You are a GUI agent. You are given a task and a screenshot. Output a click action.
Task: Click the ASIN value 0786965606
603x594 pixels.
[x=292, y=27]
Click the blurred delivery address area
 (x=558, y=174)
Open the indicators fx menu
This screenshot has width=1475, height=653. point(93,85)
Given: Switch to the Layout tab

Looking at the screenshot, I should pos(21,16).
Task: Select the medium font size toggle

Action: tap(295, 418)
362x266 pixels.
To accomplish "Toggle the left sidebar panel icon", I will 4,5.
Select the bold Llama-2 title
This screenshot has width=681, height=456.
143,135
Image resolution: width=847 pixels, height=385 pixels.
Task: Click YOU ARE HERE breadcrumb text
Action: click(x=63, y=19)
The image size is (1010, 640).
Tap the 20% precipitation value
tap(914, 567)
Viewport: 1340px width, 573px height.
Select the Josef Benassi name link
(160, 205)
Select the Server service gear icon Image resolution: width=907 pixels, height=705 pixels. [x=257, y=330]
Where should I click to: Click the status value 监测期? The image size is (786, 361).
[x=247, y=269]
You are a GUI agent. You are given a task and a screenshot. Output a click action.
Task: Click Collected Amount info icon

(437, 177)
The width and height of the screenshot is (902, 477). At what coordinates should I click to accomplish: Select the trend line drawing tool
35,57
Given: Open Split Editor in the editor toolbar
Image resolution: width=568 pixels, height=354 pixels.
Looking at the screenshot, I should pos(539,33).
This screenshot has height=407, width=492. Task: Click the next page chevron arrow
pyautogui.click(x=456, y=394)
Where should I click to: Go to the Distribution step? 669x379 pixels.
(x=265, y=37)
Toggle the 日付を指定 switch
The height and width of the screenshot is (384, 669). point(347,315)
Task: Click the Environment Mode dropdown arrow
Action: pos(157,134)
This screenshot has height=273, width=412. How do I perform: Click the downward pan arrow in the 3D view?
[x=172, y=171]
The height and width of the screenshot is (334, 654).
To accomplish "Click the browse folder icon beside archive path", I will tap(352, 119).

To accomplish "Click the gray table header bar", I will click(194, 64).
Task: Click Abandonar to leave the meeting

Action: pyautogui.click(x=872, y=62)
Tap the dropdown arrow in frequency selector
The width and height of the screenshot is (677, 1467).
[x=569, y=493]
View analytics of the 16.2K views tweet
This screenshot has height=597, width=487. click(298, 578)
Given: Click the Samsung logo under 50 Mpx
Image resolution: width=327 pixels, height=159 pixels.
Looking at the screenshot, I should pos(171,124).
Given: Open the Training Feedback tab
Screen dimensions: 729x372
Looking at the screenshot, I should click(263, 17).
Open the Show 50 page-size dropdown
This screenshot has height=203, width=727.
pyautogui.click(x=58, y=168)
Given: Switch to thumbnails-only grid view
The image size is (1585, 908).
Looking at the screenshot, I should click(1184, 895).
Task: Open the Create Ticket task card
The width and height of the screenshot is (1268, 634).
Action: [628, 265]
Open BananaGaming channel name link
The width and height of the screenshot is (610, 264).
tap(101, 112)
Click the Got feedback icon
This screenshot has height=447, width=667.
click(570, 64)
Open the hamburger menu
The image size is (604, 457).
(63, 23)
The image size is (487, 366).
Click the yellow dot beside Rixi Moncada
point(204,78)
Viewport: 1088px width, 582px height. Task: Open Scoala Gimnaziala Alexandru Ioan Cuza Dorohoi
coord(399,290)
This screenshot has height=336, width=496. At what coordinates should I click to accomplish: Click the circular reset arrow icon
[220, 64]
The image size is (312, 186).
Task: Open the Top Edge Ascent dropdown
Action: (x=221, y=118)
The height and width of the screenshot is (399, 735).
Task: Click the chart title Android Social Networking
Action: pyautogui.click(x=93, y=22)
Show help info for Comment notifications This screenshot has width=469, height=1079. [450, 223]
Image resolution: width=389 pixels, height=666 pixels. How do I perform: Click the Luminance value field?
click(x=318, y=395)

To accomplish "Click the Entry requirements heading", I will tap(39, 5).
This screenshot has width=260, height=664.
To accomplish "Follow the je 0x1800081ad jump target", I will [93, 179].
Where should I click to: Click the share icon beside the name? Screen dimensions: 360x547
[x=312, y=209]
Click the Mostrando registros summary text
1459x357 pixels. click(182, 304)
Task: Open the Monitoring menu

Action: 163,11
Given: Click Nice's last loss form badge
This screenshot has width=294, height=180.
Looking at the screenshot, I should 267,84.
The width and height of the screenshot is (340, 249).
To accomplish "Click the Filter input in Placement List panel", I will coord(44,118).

## [TASK INSTRUCTIONS]
Please transcribe the records in full, keeping every word as it is.

## [ANSWER SECTION]
You are a GUI agent. You are given a task and a screenshot. Output a click action.
Task: Click the ASIN value 0786965606
603x594 pixels.
[x=292, y=27]
Click the blurred delivery address area
 (x=558, y=174)
Open the indicators fx menu
This screenshot has width=1475, height=653. point(93,85)
Given: Switch to the Layout tab

Looking at the screenshot, I should pos(21,16).
Task: Select the medium font size toggle

Action: tap(295, 418)
362x266 pixels.
To accomplish "Toggle the left sidebar panel icon", I will 4,5.
Select the bold Llama-2 title
This screenshot has width=681, height=456.
143,135
Image resolution: width=847 pixels, height=385 pixels.
Task: Click YOU ARE HERE breadcrumb text
Action: click(x=63, y=19)
The image size is (1010, 640).
Tap the 20% precipitation value
tap(914, 567)
Viewport: 1340px width, 573px height.
Select the Josef Benassi name link
(160, 205)
Select the Server service gear icon Image resolution: width=907 pixels, height=705 pixels. [x=257, y=330]
Where should I click to: Click the status value 监测期? The image size is (786, 361).
[x=247, y=269]
You are a GUI agent. You are given a task and a screenshot. Output a click action.
Task: Click Collected Amount info icon

(437, 177)
The width and height of the screenshot is (902, 477). At what coordinates should I click to accomplish: Select the trend line drawing tool
35,57
Given: Open Split Editor in the editor toolbar
Image resolution: width=568 pixels, height=354 pixels.
Looking at the screenshot, I should pos(539,33).
This screenshot has height=407, width=492. Task: Click the next page chevron arrow
pyautogui.click(x=456, y=394)
Where should I click to: Go to the Distribution step? 669x379 pixels.
(x=265, y=37)
Toggle the 日付を指定 switch
The height and width of the screenshot is (384, 669). point(347,315)
Task: Click the Environment Mode dropdown arrow
Action: pos(157,134)
This screenshot has height=273, width=412. How do I perform: Click the downward pan arrow in the 3D view?
[x=172, y=171]
The height and width of the screenshot is (334, 654).
To accomplish "Click the browse folder icon beside archive path", I will tap(352, 119).

To accomplish "Click the gray table header bar", I will click(194, 64).
Task: Click Abandonar to leave the meeting

Action: pyautogui.click(x=872, y=62)
Tap the dropdown arrow in frequency selector
The width and height of the screenshot is (677, 1467).
[x=569, y=493]
View analytics of the 16.2K views tweet
This screenshot has height=597, width=487. click(298, 578)
Given: Click the Samsung logo under 50 Mpx
Image resolution: width=327 pixels, height=159 pixels.
Looking at the screenshot, I should pos(171,124).
Given: Open the Training Feedback tab
Screen dimensions: 729x372
Looking at the screenshot, I should click(263, 17).
Open the Show 50 page-size dropdown
This screenshot has height=203, width=727.
pyautogui.click(x=58, y=168)
Given: Switch to thumbnails-only grid view
The image size is (1585, 908).
Looking at the screenshot, I should click(1184, 895).
Task: Open the Create Ticket task card
The width and height of the screenshot is (1268, 634).
Action: [628, 265]
Open BananaGaming channel name link
The width and height of the screenshot is (610, 264).
tap(101, 112)
Click the Got feedback icon
This screenshot has height=447, width=667.
click(570, 64)
Open the hamburger menu
The image size is (604, 457).
(63, 23)
The image size is (487, 366).
Click the yellow dot beside Rixi Moncada
point(204,78)
Viewport: 1088px width, 582px height. Task: Open Scoala Gimnaziala Alexandru Ioan Cuza Dorohoi
coord(399,290)
This screenshot has height=336, width=496. At what coordinates should I click to accomplish: Click the circular reset arrow icon
[220, 64]
The image size is (312, 186).
Task: Open the Top Edge Ascent dropdown
Action: (x=221, y=118)
The height and width of the screenshot is (399, 735).
Task: Click the chart title Android Social Networking
Action: pyautogui.click(x=93, y=22)
Show help info for Comment notifications This screenshot has width=469, height=1079. [450, 223]
Image resolution: width=389 pixels, height=666 pixels. How do I perform: Click the Luminance value field?
click(x=318, y=395)

To accomplish "Click the Entry requirements heading", I will tap(39, 5).
This screenshot has width=260, height=664.
To accomplish "Follow the je 0x1800081ad jump target", I will [93, 179].
Where should I click to: Click the share icon beside the name? Screen dimensions: 360x547
[x=312, y=209]
Click the Mostrando registros summary text
1459x357 pixels. click(182, 304)
Task: Open the Monitoring menu

Action: 163,11
Given: Click Nice's last loss form badge
This screenshot has width=294, height=180.
Looking at the screenshot, I should 267,84.
The width and height of the screenshot is (340, 249).
To accomplish "Click the Filter input in Placement List panel", I will coord(44,118).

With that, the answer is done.